O Custo da Eficiência Oculta
O relógio de reassiginação marcava 04:17. Na tela do galpão, o frame de Caio Veras não era mais classificado como sucata; era um erro de sistema. O valor de mercado, antes estagnado no zero, agora oscilava como um batimento cardíaco irregular sob o escrutínio dos avaliadores do clã.
A chuva ácida fustigava o teto de zinco, um som metálico que se misturava ao zumbido do núcleo do mecha. Mirela Sato estava sob a carcaça, os dedos ágeis contornando a fiação exposta. Ela não trabalhava com a cautela de quem conserta, mas com a urgência de quem desarma uma bomba.
— Não olhe para o visor — ordenou ela, a voz cortando o chiado da oficina. — O sistema neural está sobrecarregado. Se você tentar processar a telemetria agora, seu cérebro vai fritar antes da blindagem.
Caio sentiu a agulha quente do log proibido perfurando sua interface neural. O frame não apenas ligara; ele estava aprendendo. A cada pulso, a estrutura de metal se reajustava, as placas de blindagem deslizando com uma precisão que não pertencia àquele modelo obsoleto. Era uma performance de elite, mas o custo era visível: a energia que deveria alimentar os atuadores estava sendo drenada para manter a integridade daquela nova forma.
— Quanto tempo até o clã chegar? — Caio perguntou, a mandíbula travada.
— O suficiente para você entender que isso não é um milagre, é uma sentença — Mirela puxou um cabo de leitura. O holograma projetado entre eles revelou uma assinatura de projeto proibida. — Protótipo de resposta adaptativa. Quem instalou isso no seu núcleo não queria que ele fosse vendido. Queriam que ele fosse uma arma descartável.
— E agora? — Caio observou o casco cinza. Uma fileira de microcanais se abriu na lateral do torso, fechando-se com um estalo seco, mais justo, mais letal. O mecha estava se tornando algo que ele mal reconhecia.
— Agora, você é um alvo — Mirela limpou a graxa das mãos. — O módulo consome sua blindagem como combustível. Quanto mais rápido você se move, mais vulnerável você fica. É uma corrida contra a própria estrutura.

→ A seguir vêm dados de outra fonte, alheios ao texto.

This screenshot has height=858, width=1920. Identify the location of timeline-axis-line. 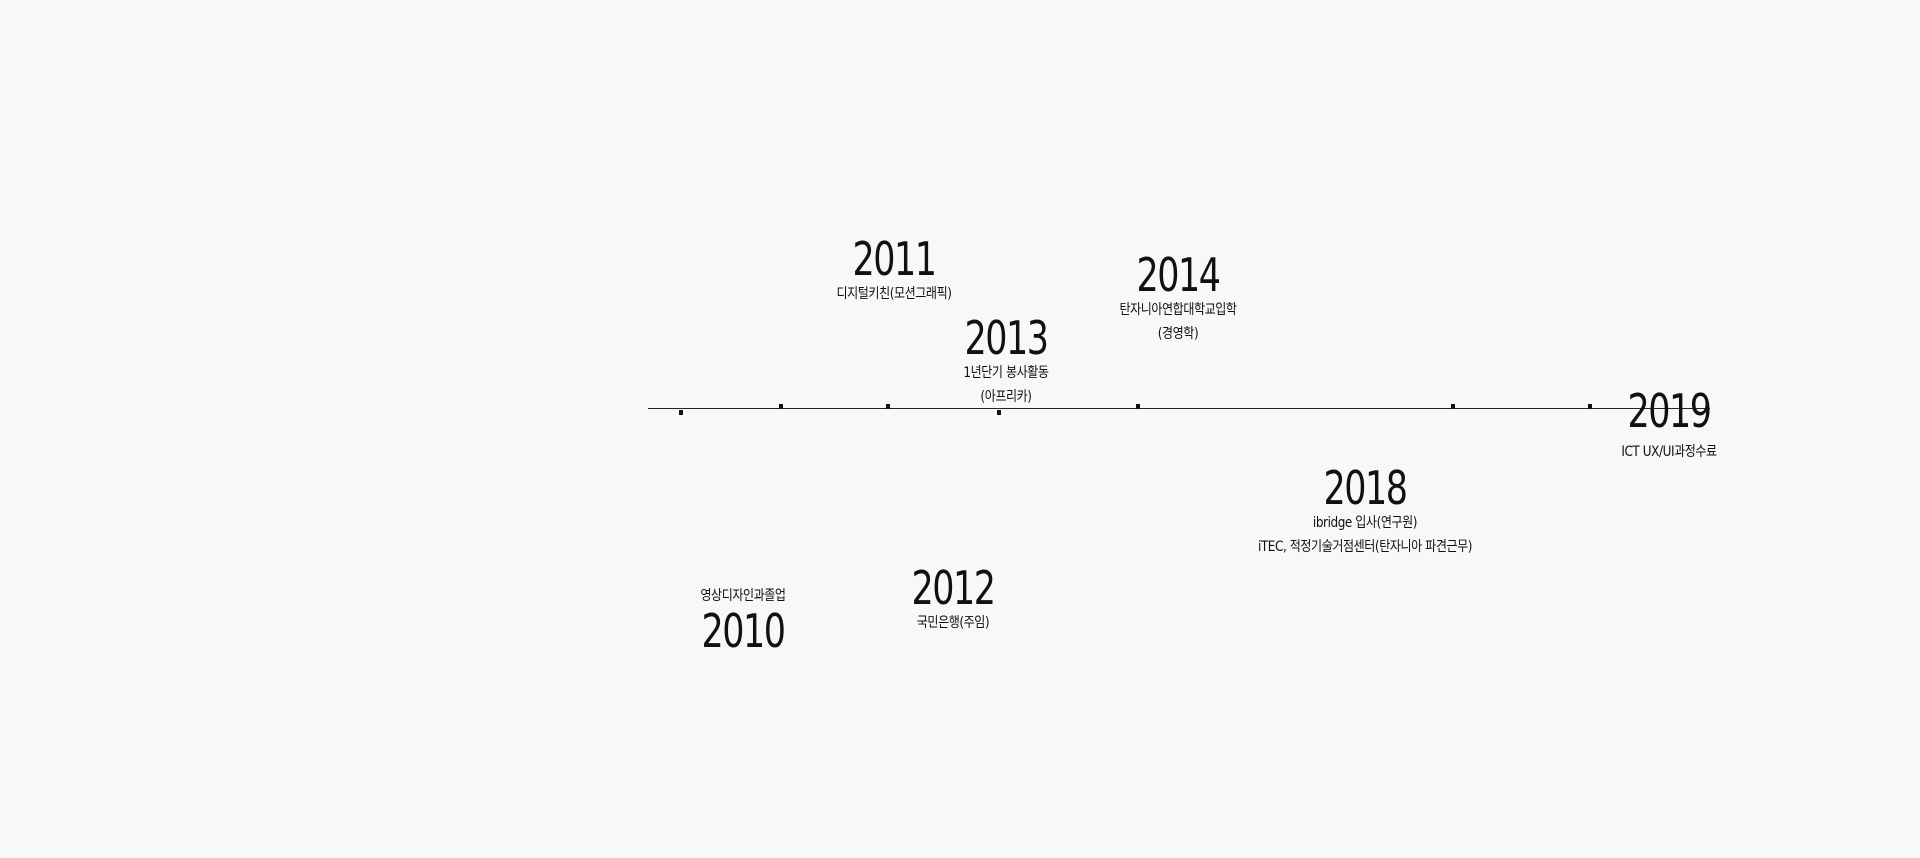
(1179, 408). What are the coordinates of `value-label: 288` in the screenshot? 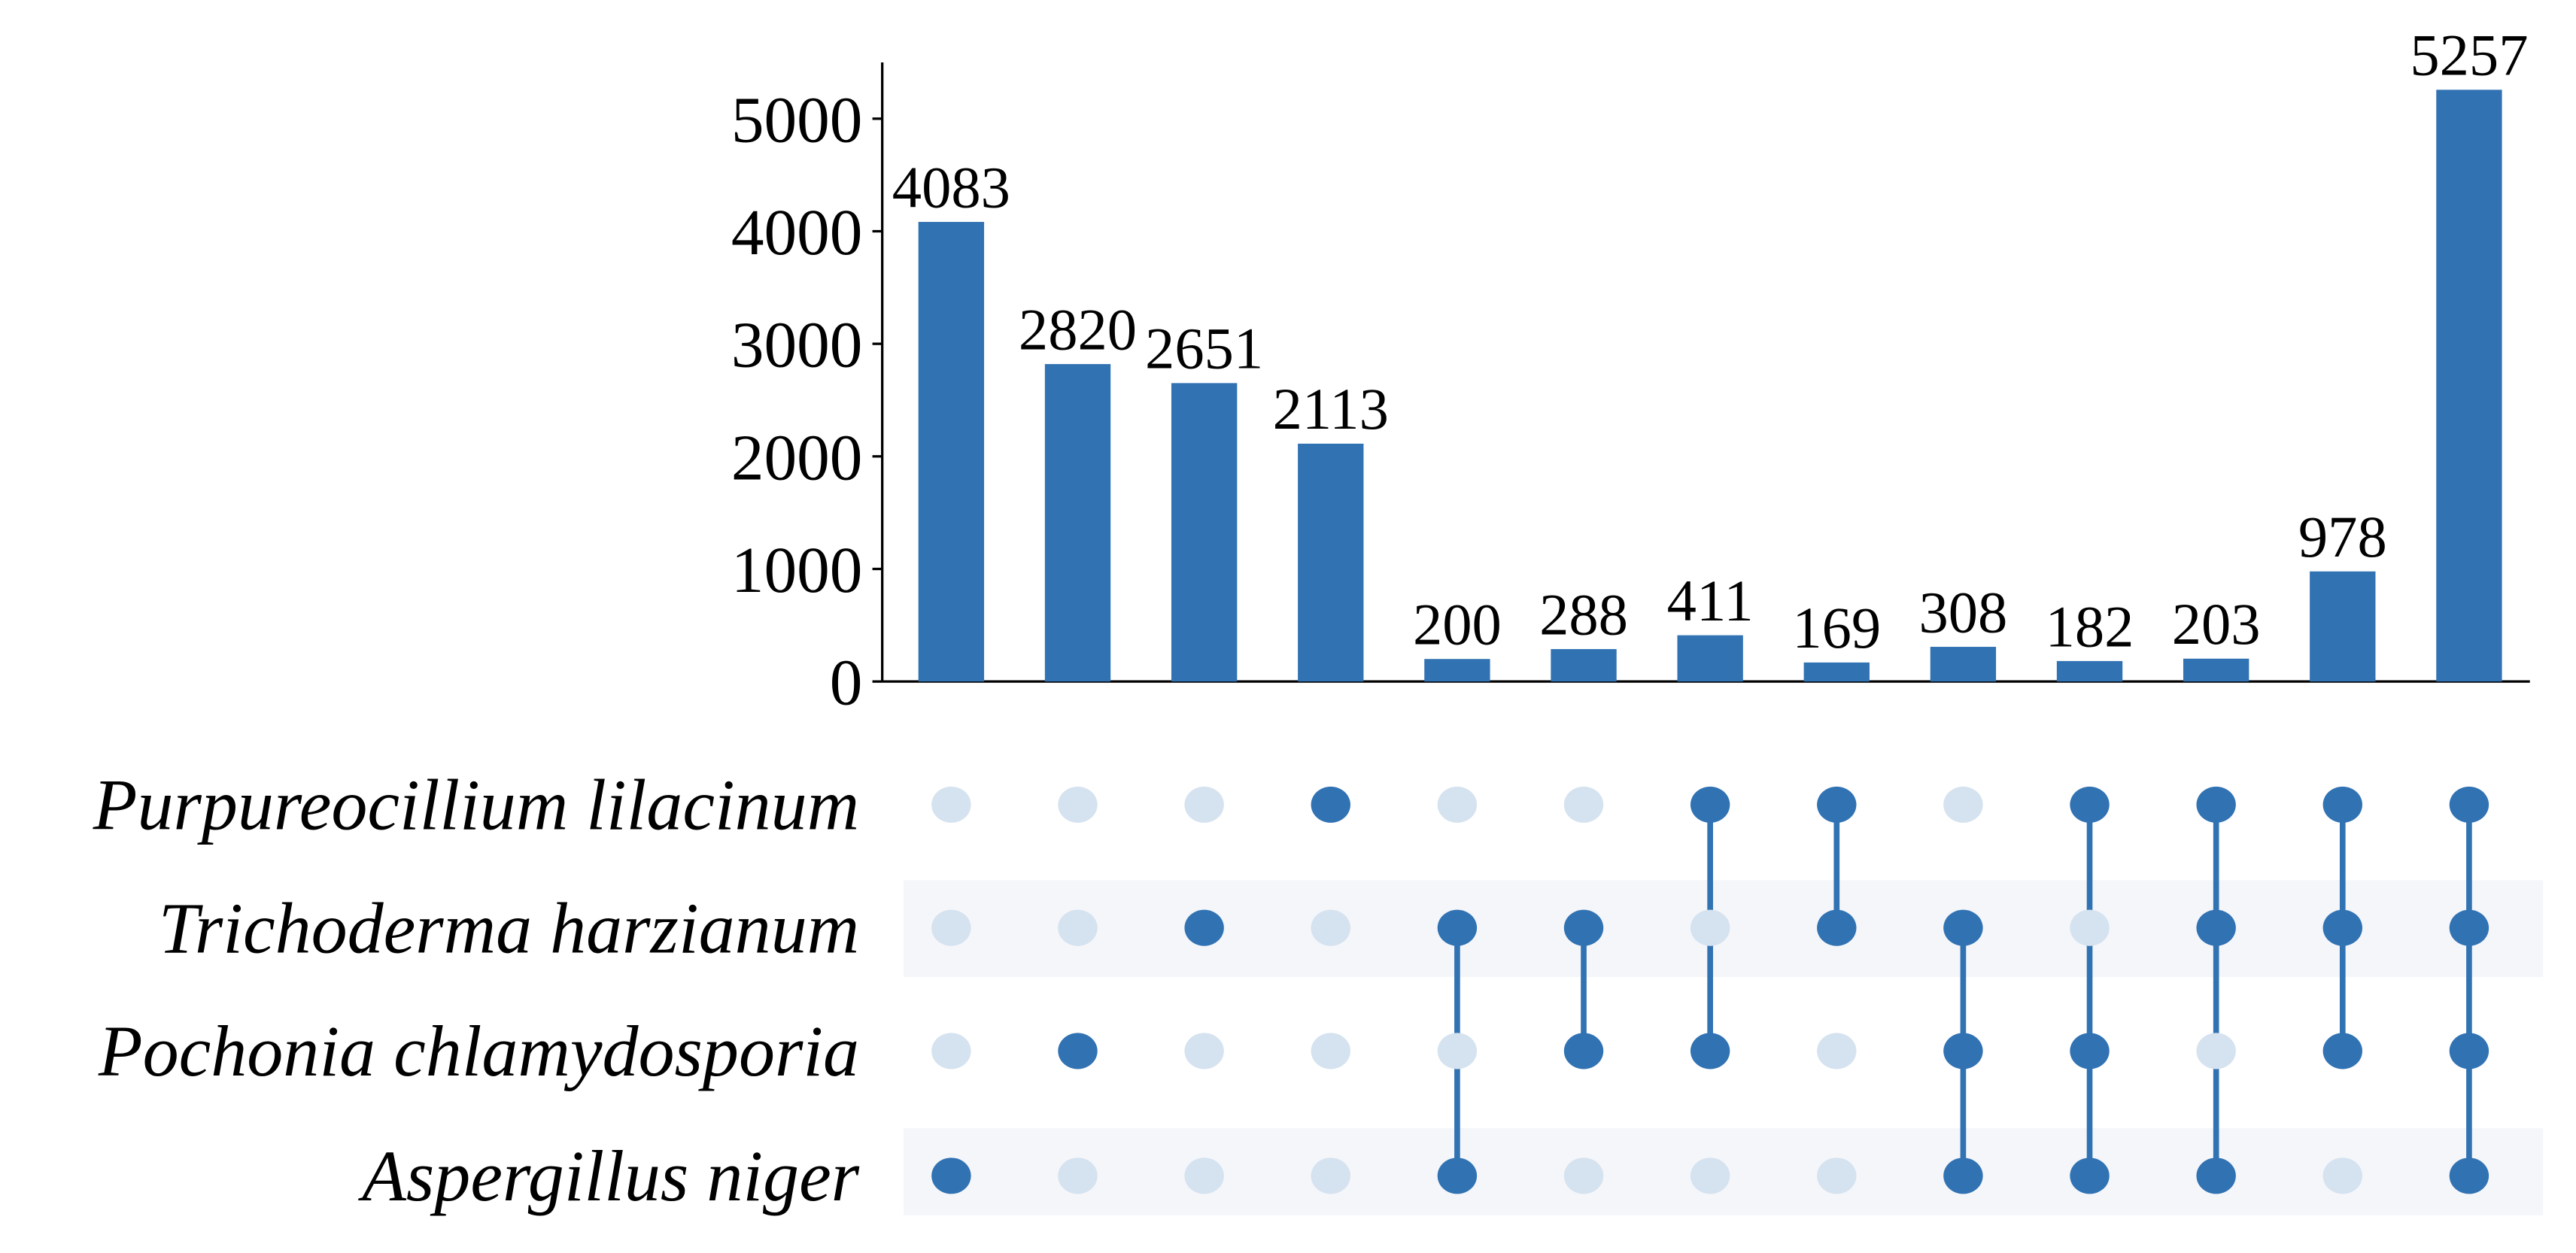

Lá fora, o alto-falante da feira chiou. A voz do fiscal, antes monótona, agora carregava uma tensão burocrática perigosa:
— Requisição de rechecagem no pátio leste. Assinatura anômala confirmada. Operador, apresente-se para inspeção imediata.
Caio sentiu o peso do olhar da cidade. O placar da Torre, refletido na chapa empenada do galpão, atualizou-se: RETENÇÃO PROVISÓRIA / REANÁLISE TÉCNICA. O valor subia, mas o risco subia na mesma proporção.
— Eles não vão te deixar sair com isso — Mirela avisou, os olhos fixos no monitor. — Se você sair, vai ter que provar que essa máquina vale mais do que o custo do seu desmonte. Eles vão tentar te destruir com formulários e leis de clã. É pior que combate direto.
Caio fechou a mão sobre o comando. O mecha vibrou, uma resposta quase orgânica ao seu toque. A blindagem se reconfigurou novamente, um estalo seco que ecoou pelo galpão. A assinatura de energia, antes um ruído de fundo, disparou. Os drones do clã Imanishi, pairando sobre o pátio, giraram suas lentes em direção ao galpão.
— Eles rastrearam o sinal — Mirela sussurrou.
— Que agora é meu nome — Caio respondeu.
Ele não era mais o fracassado da dívida. Ele era a anomalia que o sistema precisava corrigir. E, enquanto o ranking de Caio subia no placar da Torre, a elite começou a olhar. Não com desprezo, mas com a fome de quem identifica uma ameaça legítima. A ascensão tinha começado, e o preço era a própria sobrevivência.